On February 17, 2023, the attacker infiltrated a system that held information about ongoing investigations, including personally identifiable information (PII) of fugitives, staff, and third parties.
As with most ransomware attacks nowadays, the attacker also exfiltrated data before starting the encryption routine. Ransomware gangs threaten to disclose stolen data on so-called leak sites as extra leverage to get a victim to pay the ransom.
One of the tasks of the USMS is to assure the safety of endangered government witnesses and their families. Luckily, according to sources, the attackers didn’t gain access to any data related to the witness protection program WITSEC.
The USMS says it is using a workaround to keep its investigations going.
The USMS says the ransomware and data exfiltration event affected a single standalone USMS system.
But even though it wasn’t connected to a larger federal network, the cyberattack was considered a major incident by officials. That’s because the breached data contains law enforcement sensitive information pertaining to the subjects of Marshals Service investigations.
Federal agencies are required to report major incidents to Congress within seven days of identification.
According to Drew Wade, spokesperson for the USMS:
“Shortly after that discovery, the USMS disconnected the affected system, and the Department of Justice initiated a forensic investigation.”

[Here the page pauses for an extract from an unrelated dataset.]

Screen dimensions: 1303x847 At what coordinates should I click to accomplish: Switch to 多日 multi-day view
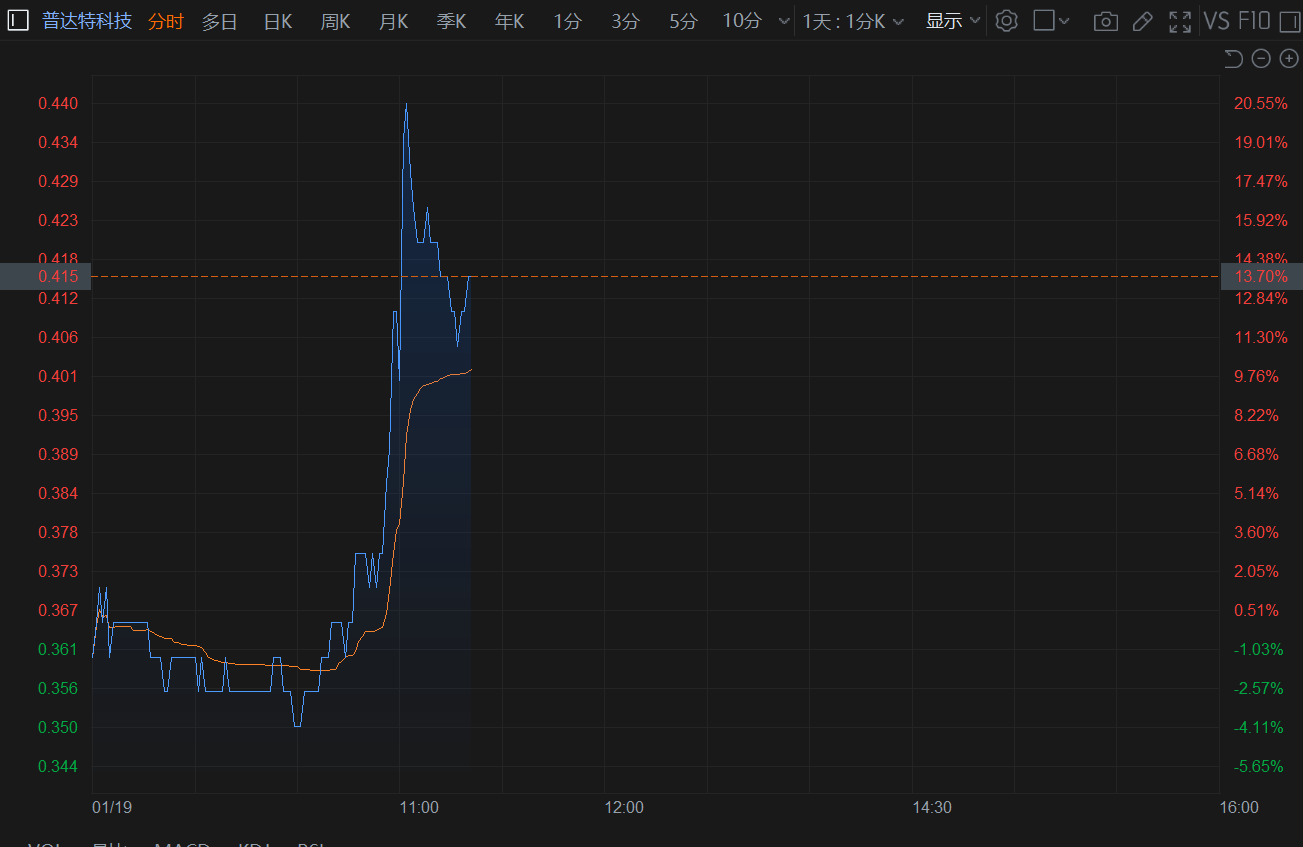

For now it is unclear which ransomware group is behind the attack. Nor is it clear how the access was obtained or whether there has been a ransom demand. It is very unlikely that such a demand will be met. A 2020 ruling by the US Department of Treasury’s Office of Foreign Assets Control (OFAC) and the Financial Crimes Enforcement Network (FinCEN) states most cases of paying a ransom may be considered a violation of US anti-money laundering and domestic and international sanctions.
How to avoid ransomware
- Block common forms of entry. Create a plan for patching vulnerabilities in internet-facing systems quickly; disable or harden remote access like RDP and VPNs; use endpoint security software that can detect exploits and malware used to deliver ransomware.
- Detect intrusions. Make it harder for intruders to operate inside your organization by segmenting networks and assigning access rights prudently. Use EDR or MDR to detect unusual activity before an attack occurs.
- Stop malicious encryption. Deploy Endpoint Detection and Response software like Malwarebytes EDR that uses multiple different detection techniques to identify ransomware.
- Create offsite, offline backups. Keep backups offsite and offline, beyond the reach of attackers. Test them regularly to make sure you can restore essential business functions swiftly.
- Write an incident response plan. The period after a ransomware attack can be chaotic. Make a plan that outlines how you’ll isolate an outbreak, communicate with stakeholders, and restore your systems.